Could you rescale all of the lines below, requests included, by multiplying every coordinate in the answers by 0.45 and rounding to whole numbers, with halves rounded up?

— Begin SOURCE DATA —

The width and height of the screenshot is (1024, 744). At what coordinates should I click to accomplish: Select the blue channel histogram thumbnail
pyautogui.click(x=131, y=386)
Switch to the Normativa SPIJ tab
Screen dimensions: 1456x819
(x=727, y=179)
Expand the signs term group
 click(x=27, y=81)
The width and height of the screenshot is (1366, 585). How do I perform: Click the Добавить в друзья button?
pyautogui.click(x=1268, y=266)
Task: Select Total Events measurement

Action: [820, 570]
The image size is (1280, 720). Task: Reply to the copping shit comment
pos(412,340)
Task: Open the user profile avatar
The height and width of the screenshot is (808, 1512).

— End SOURCE DATA —

WRITTEN RESPONSE:
The width and height of the screenshot is (1024, 744). At what coordinates should I click to accomplish: Select the blue channel histogram thumbnail
pyautogui.click(x=59, y=174)
Switch to the Normativa SPIJ tab
Screen dimensions: 1456x819
(x=327, y=81)
Expand the signs term group
 click(x=12, y=36)
The width and height of the screenshot is (1366, 585). How do I perform: Click the Добавить в друзья button?
pyautogui.click(x=571, y=120)
Task: Select Total Events measurement

Action: [369, 257]
The image size is (1280, 720). Task: Reply to the copping shit comment
pos(185,153)
Task: Open the user profile avatar
The height and width of the screenshot is (808, 1512).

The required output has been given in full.